机构地区:[1]郑州大学附属肿瘤医院 [2]河南省肿瘤医院肿瘤内科,河南郑州450003 [3]新乡医学院第一附属医院肿瘤内科,河南新乡453000 [4]新乡市中心医院肿瘤内科,河南新乡453000 [5]安阳市肿瘤医院内科,河南安阳455000 [6]开封市第一人民医院肿瘤科,河南开封475000 [7]焦作市第二人民医院呼吸科,河南焦作454000

出  处:《中国癌症杂志》2011年第10期783-788,共6页China Oncology

摘  要:背景与目的:依托泊苷联合顺铂(EP)方案是否是广泛期小细胞肺癌(small cell lungcancer,SCLC)的最佳治疗方案目前仍不确定,本研究的目的是比较伊立替康联合顺铂(IP)和EP方案一线治疗广泛期SCLC的疗效和生存期。方法:在开放、两组随机、多中心、前瞻性临床研究中,符合入组条件的广泛期SCLC患者,随机接受IP或EP一线化疗,用药方案IP组:伊立替康65 mg/m^2,第1、8天,顺铂30 mg/m^2,第1、8天,21 d为1个周期,连续4个周期;EP组:VP-16为100 mg/m^2,顺铂25 mg/m^2,第1~3天,21 d为1个周期,连续4个周期。比较两组患者的疗效、生存期及不良反应。结果:2008年12月—2010年7月,共64例广泛期SCLC患者进入研究,其中IP组35例,EP组29例。IP和EP组的客观缓解率分别是66.7%和60.7%(P=0.202);无进展生存期分别是5.7和7.1个月(P=0.719);总生存期分别是未达到和12个月(P=0.591)。IP组最常见的不良反应是粒细胞减少、腹泻、消化道反应和血小板减少,发生率分别是88.2%、40%、29.4%和26.5%;EP组最常见的不良事件是粒细胞减少、消化道反应和贫血,发生率分别是80.8%、73.1%和38.5%。结论:IP和EP方案一线治疗广泛期SCLC的疗效和生存期相同,不良反应可耐受。
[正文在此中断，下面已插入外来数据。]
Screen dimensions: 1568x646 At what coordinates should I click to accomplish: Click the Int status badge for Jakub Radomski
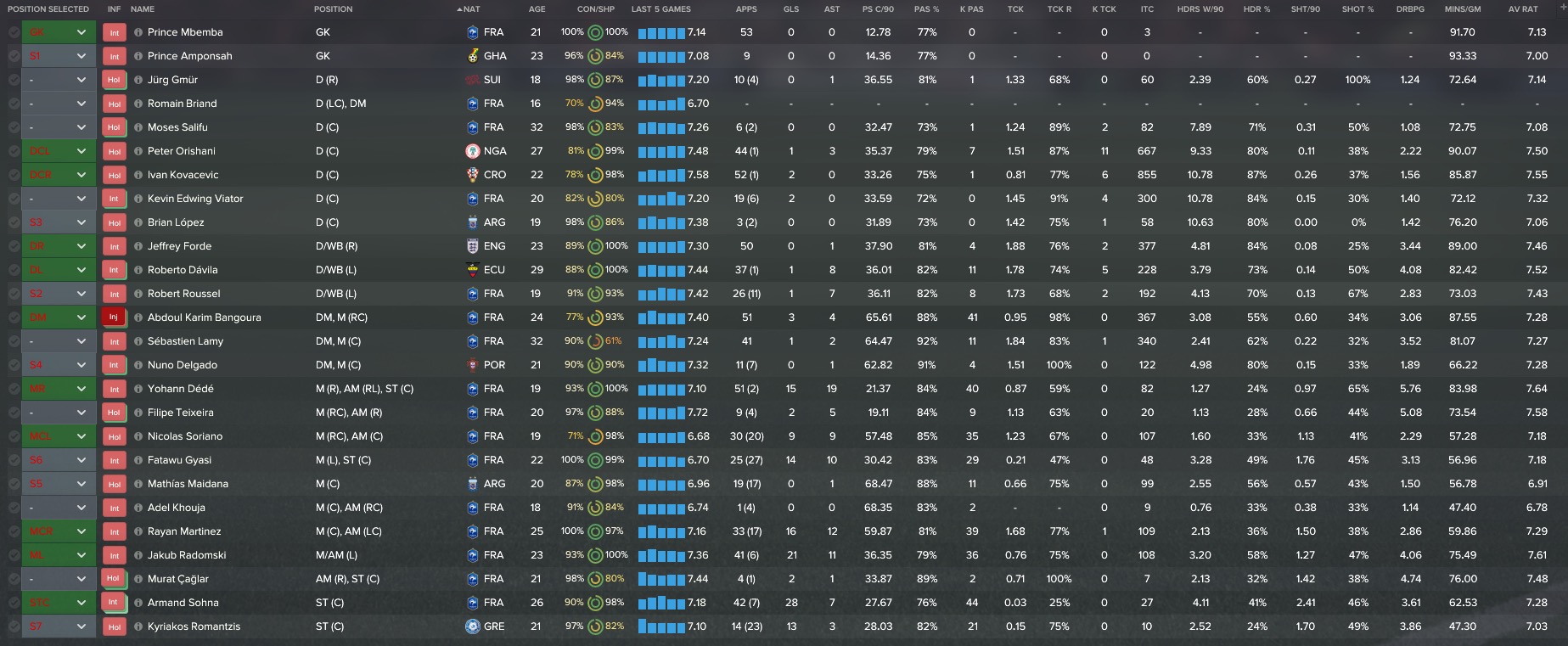coord(114,555)
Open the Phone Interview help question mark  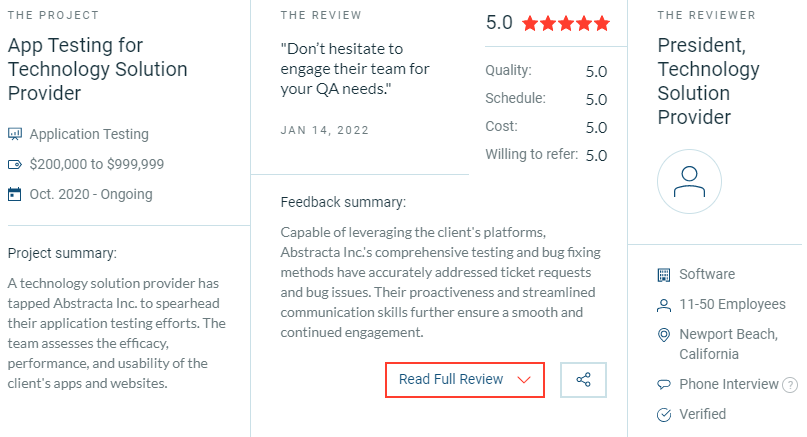point(790,384)
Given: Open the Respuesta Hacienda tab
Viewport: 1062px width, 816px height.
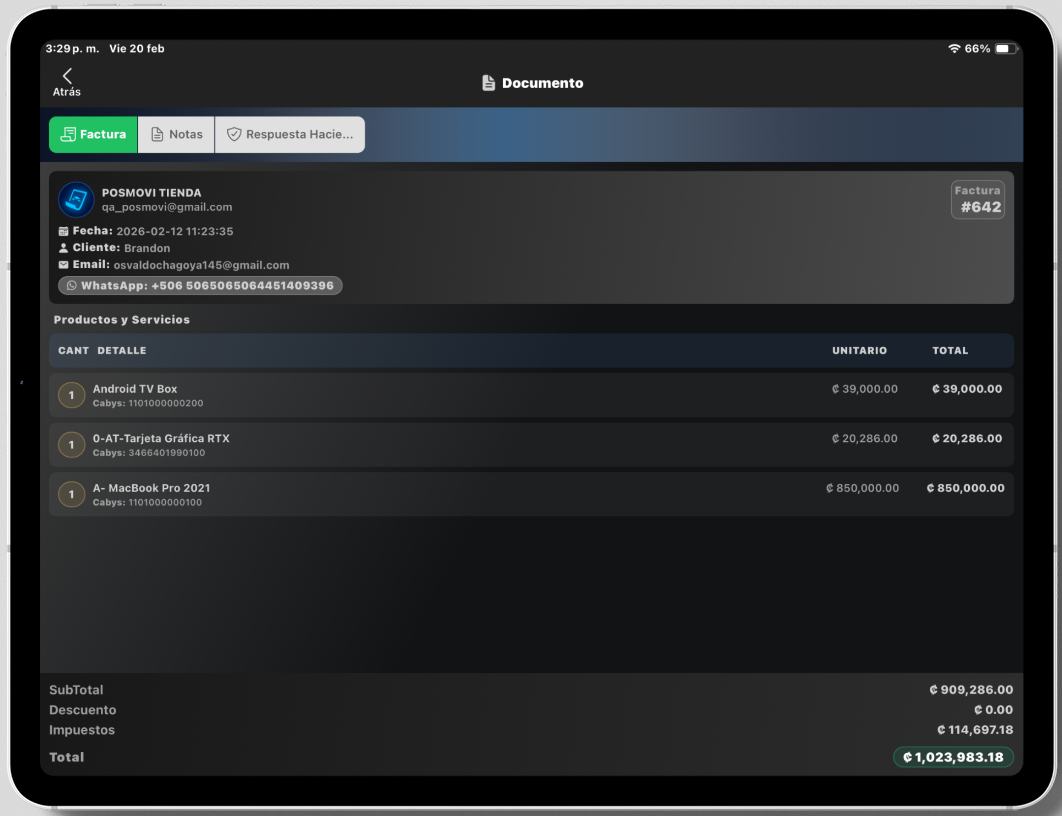Looking at the screenshot, I should pyautogui.click(x=289, y=134).
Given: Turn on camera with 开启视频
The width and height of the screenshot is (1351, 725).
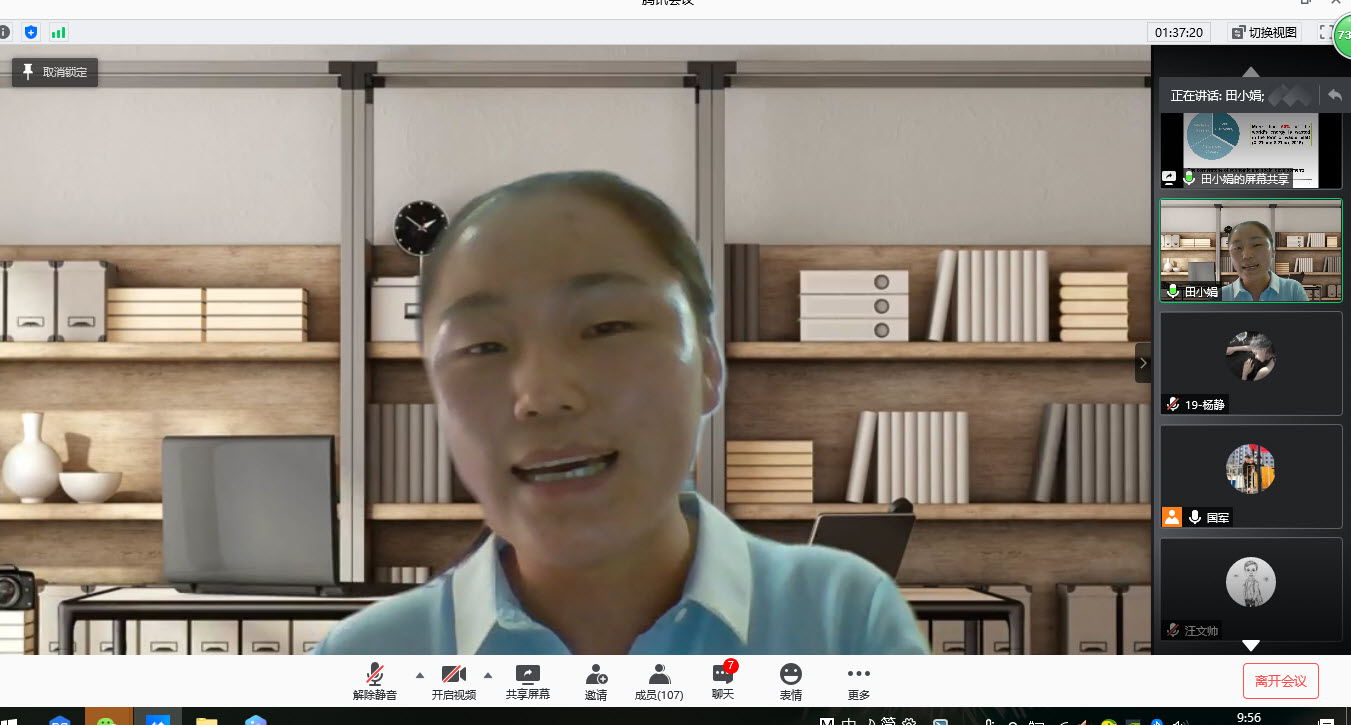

Background and purpose:It is unclear whether etoposide plus cisplatin(EP)regimen is the optimal chemotherapy regimen in the treatment of patients with extensive-disease(ED)small cell lung cancer (SCLC).This study was aimed to evaluate the efficacy,survival and adverse effects of irinotecan plus cisplatin(IP)and EP as the first-line therapy for ED-SCLC.Methods:In open,controlled,randomized,multicenter and prospective clinical study,meeting experimental criteria patients were randomly assigned to IP(irinotecan 65 mg/m^2 on days 1, 8 and cisplatin 30 mg/m^2 on days 1,8)or EP(etoposide 100 mg/m^2 on days 1-3 and cisplatin 25 mg/m^2 on days 1-3). Courses were repeated every 3 weeks with 4 cycles planned.The efficacy,survival and adverse effects of two therapies were compared.Results:Between Dec.2008 and Jul.2010,64 patients with ED-SCLC were enrolled(IP,n=35;EP, n=29).The objective response rates(ORR)with IP and EP were 66.7%and 60.7%,respectively(P=0.202).Median progression-free survival(PFS)for IP and EP was 5.7 and 7.1 months,respectively(P=0.719).Overall survival(OS) for IP and EP was failed to achieve and 12 months,respectively(P=0.591).The common adverse effects of IP included neutropenia(73.5%),diarrhea(40%),nausea(29.4%)and thrombocytopenia(26.5%).The common adverse effects of EP included neutropenia(73.1%),nausea(73.1%)and anemia(38.5%).Conclusion:This study showed that there is no significant difference of the efficacy and survival of IP and EP as the first-line therapy for ED-SCLC and the adverse effects are tolerant.